SQLite is a wonderful piece of software and it is completely meaningful to use it in a project written in Go even though SQLite itself is in C. Though people has been hitting lots of issues with it, mostly “database is locked” error that seems to appear out of nowhere.

First of all, SQLite allows concurrent readers but only a single writer. Unlike most places where you may encounter some sort of synchronization SQLite does not wait for the write lock to become available - instead it just returns an error, letting the caller deal with it. This is why you are getting “database is locked” errors.

It is actually possible to make SQLite wait for the lock for limited time by specifying a busy_timeout PRAGMA value. However, since database/sql can and will create multiple “connections” to DB it is wrong to apply it like this:

db.Exec("PRAGMA busy_timeout = 10000;")

This will get applied only to a single random connection that may or may not be used later and you will still get “database is locked” errors.

go-sqlite3 supprots specifying some PRAGMA values via DSN, this is how you should set busy_timeout:

sql.Open("sqlite3", "file:whatever.db?_busy_timeout=10000")

However, note that it will not make SQLite magically be able to handle concurrent writes - you can still get “database is locked” errors from time to time. There are more things you can do (and should not do) to improve the situation, however:

  1. Switch journaling mode to WAL.

By default, SQLite uses “legacy” rollback journal mode to ensure transaction ACID properties. There is an alternative mode based on write-ahead logging. You can read more about it in SQLite docs but in practice it is almost always better than rollback journal mode, so, start using it:

sql.Open("sqlite3", "file:whatever.db?_busy_timeout=10000&_journal=WAL")

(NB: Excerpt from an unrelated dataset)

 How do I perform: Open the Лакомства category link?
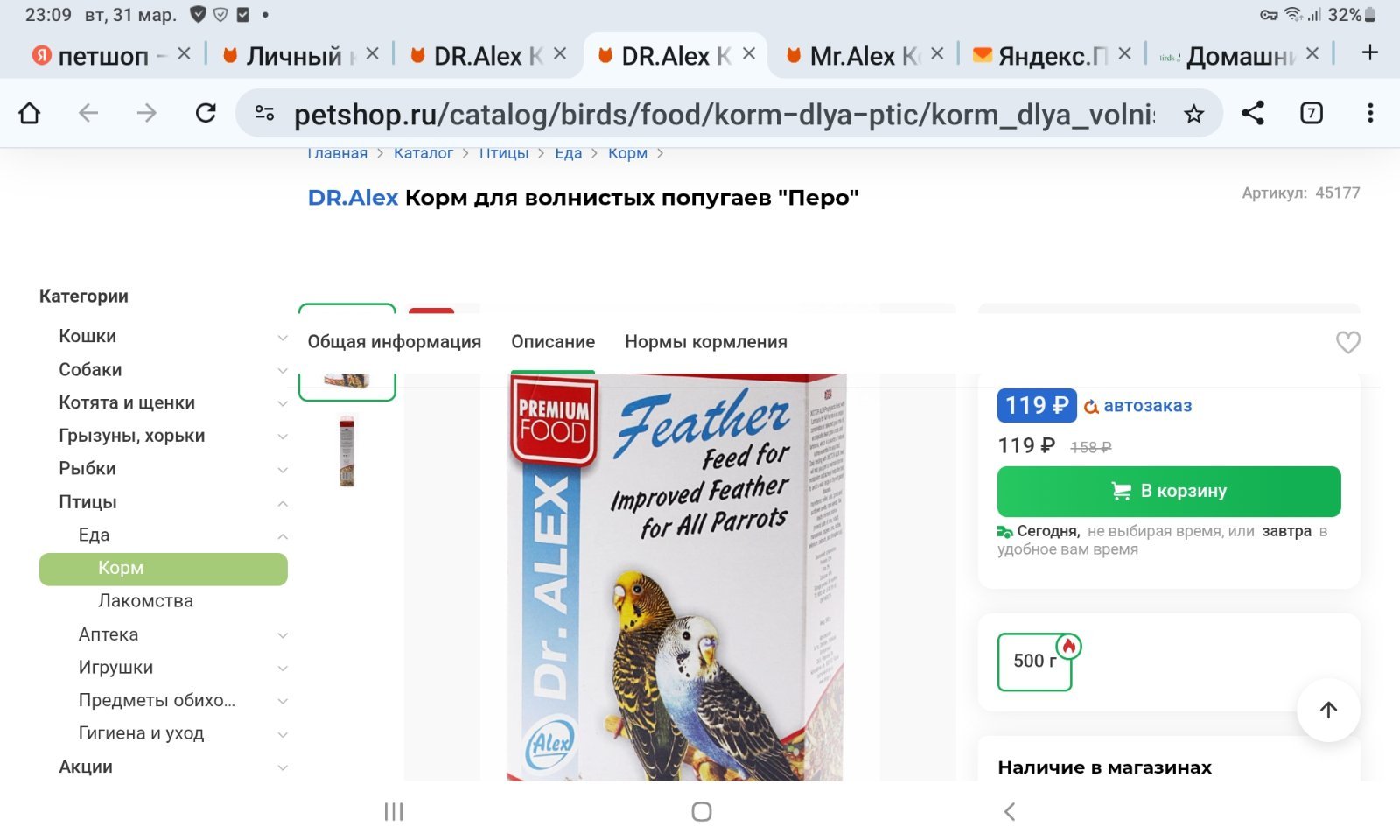pos(145,601)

Also it is likely a good idea to set PRAGMA synchronous = NORMAL:

sql.Open("sqlite3", "file:whatever.db?_busy_timeout=10000&_journal=WAL&_sync=NORMAL")

More details here.

  1. Do not restrict connection count to 1.

This is a very bad suggestion that is still in go-sqlite3 README for some reason. Effectively it removes SQLite’s ability of handling concurrent read operations by wrapping all DB access with an exclusive mutex.

  1. … but enable shared cache.

So we allow database/sql to create multiple “connections”. In this situation SQLite3 will benefit from sharing page cache across connections:

sql.Open("sqlite3", "file:whatever.db?_busy_timeout=10000&_journal=WAL&_sync=NORMAL&cache=shared")

Given that you do all of these, you should get SQLite perfomance to the best possible level therefore getting “database is locked” much much less. And of course it is a good idea to not do any expensive operations (such as unrelated I/O) while transaction is active.

If you still keep getting the same error out of nowhere when not doing concurrent writes - make sure you commit/rollback all sql.Tx objects and close all sql.Rows objects.